Lo había visto otras veces. Pasaba siempre de largo sin fijarme demasiado. Pero hace unos días me detuve. A cierta distancia. Me daba vergüenza que me viera. Como le daría a él que alguien se le quedase mirando. Un señor bastante bien vestido y aseado estaba rebuscando en un contenedor a un paso de un organismo oficial. Tal vez un despido o la quiebra de un pequeño negocio le haya llevado a esa penosa situación. Podría ser cualquiera de nosotros.

Ese mismo día estuve en dos colegios cercanos. No creo que los hijos del señor de la chaqueta raída, pero limpia, fuesen a ninguno de ellos. A uno, porque le cierran las puertas los precios de los extras, voluntarios sobre el papel pero obligatorios en la práctica. Al otro, porque seguramente no quisiera que los compañeros de sus hijos vieran lo que se ve obligado a hacer su padre. Irán, presumiblemente, al colegio de otro barrio de la ciudad.

En el claustro del centro público que esa mañana visitaba comentamos lo que me había sucedido poco antes. Sus maestros están viendo casos parecidos día sí, día también. Familias que dejan a deber los tres euros de una salida escolar y lo pagan cuando pueden, si es que pueden. Niños que no llevan bocadillo para el recreo o un pedazo de pan sin nada dentro y, si acaso, una rodaja de mortadela. Menos mal que han aumentado las becas de comedor escolar. Pasé entre las mesas, comprobando cómo rebañaban los macarrones con tomate y preguntaban si sobraba alguna manzana para guardarla en la cartera como merienda.

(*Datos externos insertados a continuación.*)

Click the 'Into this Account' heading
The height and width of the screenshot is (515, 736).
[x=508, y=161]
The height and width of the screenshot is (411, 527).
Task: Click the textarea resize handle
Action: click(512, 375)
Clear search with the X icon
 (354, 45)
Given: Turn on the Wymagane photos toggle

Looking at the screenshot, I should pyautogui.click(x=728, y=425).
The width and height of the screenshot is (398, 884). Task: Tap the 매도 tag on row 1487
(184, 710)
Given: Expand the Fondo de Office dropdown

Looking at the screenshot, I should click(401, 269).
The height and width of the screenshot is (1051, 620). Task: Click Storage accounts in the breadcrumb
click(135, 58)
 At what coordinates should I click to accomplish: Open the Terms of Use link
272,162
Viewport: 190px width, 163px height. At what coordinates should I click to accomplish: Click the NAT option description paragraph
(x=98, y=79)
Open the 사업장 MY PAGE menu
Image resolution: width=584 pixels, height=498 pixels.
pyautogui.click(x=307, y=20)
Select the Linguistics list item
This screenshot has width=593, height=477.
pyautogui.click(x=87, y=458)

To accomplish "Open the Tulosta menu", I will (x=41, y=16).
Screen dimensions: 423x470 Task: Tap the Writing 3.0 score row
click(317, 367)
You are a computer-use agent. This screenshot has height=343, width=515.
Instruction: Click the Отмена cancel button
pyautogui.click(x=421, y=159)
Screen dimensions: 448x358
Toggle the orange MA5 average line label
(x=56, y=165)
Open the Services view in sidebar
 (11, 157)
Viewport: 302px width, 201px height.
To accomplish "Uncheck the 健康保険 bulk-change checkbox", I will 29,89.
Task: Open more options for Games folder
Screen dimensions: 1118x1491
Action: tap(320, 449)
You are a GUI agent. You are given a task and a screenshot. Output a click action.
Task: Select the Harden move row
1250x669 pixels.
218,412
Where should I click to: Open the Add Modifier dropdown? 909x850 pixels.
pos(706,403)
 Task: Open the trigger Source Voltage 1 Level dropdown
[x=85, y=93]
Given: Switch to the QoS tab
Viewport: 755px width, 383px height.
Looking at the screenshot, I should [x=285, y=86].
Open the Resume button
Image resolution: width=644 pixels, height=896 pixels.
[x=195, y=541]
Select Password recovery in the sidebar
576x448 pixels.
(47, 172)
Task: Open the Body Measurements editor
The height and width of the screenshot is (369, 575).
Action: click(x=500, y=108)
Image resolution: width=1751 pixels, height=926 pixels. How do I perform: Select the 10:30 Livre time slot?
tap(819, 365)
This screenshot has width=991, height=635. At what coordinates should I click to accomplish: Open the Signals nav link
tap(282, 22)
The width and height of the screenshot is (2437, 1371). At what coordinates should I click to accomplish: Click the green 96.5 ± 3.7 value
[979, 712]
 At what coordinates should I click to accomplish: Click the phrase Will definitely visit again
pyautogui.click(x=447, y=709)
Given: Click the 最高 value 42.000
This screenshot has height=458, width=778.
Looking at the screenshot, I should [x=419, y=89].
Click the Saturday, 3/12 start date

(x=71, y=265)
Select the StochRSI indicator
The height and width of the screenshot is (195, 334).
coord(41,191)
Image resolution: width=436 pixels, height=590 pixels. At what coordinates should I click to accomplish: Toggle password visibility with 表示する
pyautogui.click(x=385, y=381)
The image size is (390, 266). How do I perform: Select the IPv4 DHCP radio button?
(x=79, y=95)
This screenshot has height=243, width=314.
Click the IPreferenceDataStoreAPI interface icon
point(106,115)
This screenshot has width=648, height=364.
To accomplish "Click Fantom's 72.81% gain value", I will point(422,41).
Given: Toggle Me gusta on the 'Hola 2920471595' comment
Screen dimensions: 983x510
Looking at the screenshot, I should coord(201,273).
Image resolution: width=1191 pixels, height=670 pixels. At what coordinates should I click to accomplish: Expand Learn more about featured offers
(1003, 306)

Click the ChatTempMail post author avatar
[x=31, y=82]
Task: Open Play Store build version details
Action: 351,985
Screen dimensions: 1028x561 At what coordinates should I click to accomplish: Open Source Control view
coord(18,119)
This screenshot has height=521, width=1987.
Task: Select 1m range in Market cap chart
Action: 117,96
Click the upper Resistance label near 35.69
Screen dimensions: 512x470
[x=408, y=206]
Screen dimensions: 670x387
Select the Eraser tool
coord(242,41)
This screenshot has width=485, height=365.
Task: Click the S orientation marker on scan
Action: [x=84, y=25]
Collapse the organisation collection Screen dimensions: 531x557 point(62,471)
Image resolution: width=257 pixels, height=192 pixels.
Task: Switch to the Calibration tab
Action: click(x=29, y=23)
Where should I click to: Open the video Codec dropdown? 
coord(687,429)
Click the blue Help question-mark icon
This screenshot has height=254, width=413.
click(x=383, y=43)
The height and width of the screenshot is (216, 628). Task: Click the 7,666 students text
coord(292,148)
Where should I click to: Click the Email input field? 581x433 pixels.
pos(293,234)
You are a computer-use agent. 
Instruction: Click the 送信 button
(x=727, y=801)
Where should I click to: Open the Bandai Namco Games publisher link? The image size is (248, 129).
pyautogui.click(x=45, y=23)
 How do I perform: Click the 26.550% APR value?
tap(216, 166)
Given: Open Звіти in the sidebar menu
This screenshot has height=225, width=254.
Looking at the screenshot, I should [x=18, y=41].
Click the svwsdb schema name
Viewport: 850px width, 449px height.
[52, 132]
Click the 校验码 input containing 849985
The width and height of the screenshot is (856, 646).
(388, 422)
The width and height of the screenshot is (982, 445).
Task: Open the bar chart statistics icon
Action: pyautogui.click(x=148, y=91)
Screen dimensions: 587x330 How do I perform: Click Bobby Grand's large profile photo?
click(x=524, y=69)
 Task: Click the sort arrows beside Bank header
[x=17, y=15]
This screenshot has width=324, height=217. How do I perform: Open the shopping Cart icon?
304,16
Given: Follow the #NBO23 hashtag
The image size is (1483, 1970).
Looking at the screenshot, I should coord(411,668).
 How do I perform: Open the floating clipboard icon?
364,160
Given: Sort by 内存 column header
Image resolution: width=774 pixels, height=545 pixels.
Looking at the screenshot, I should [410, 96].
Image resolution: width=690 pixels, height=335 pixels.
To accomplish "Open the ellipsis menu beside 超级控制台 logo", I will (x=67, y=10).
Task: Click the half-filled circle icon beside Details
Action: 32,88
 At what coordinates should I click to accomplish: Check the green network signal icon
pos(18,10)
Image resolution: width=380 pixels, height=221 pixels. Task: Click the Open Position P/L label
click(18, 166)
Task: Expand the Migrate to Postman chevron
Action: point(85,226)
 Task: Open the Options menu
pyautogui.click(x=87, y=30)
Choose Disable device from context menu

MUCHOS DE ESOS chavales, despiertos e inteligentes, eran de color, inmigrantes y pobres; si fueran hijos de futbolistas diríamos que extranjeros. Van contentos a la escuela, su refugio cotidiano, y siguen con normalidad sus estudios. En las clases tienen calefacción; en sus casas, no. En el colegio disponen de ordenadores colectivos y una surtida biblioteca; en sus hogares, no. Les atienden profesores dispuestos a ayudarles con los libros; en sus familias, no pueden aunque quisieran porque sus padres ni siquiera dominan nuestro idioma. La conclusión era sencilla: las diferencias sociales están sobre todo fuera de las aulas, aunque lógicamente se reflejan en la escuela.

De todo esto hablamos con los maestros en vísperas de las fiestas navideñas. En vez de revisar estándares y resultados de la primera evaluación, nos preguntamos por la vida de sus alumnos. Qué harían en vacaciones. Qué pensarían cuando vieran por la tele los anuncios de gente guapa. Qué sentirían ante el aluvión de colonias y coches de lujo. Qué les pedirían a Papá Noel y a los Reyes Magos. ¿Se les pondrían los dientes largos al ver esos reportajes de niños bien en casas atestadas de juguetes? Como aquel señor que rebuscaba en la basura...

Esta historia no es un cuento. Es la realidad. La escuela de la diferencia también existe en nuestra sociedad. Aunque no la vean ni las administraciones ni los pedagogos de salón. No la olvidemos. Como la pobreza en la calle. Aunque pasemos de largo. No lo olvidemos.